[EXCERPTED DATA — start]

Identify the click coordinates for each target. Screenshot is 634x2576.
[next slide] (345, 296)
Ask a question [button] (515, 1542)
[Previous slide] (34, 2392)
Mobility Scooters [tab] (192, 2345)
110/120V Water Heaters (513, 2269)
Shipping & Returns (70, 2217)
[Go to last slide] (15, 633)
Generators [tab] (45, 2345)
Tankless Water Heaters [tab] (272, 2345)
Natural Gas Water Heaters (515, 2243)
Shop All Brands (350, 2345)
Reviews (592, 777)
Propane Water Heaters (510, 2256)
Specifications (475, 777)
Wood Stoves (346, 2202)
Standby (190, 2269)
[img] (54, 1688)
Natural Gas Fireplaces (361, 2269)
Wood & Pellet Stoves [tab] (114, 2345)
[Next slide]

[EXCERPTED DATA — finish]

**WHAT TO WORK ON:** All lines from the one containing "Natural Gas Water Heaters (515, 2243)" through the last line of the data, both included, are to be retyped exactly, and no other line belongs in the answer.

**WRITTEN ANSWER:**
Natural Gas Water Heaters (515, 2243)
Shop All Brands (350, 2345)
Reviews (592, 777)
Propane Water Heaters (510, 2256)
Specifications (475, 777)
Wood Stoves (346, 2202)
Standby (190, 2269)
[img] (54, 1688)
Natural Gas Fireplaces (361, 2269)
Wood & Pellet Stoves [tab] (114, 2345)
[Next slide]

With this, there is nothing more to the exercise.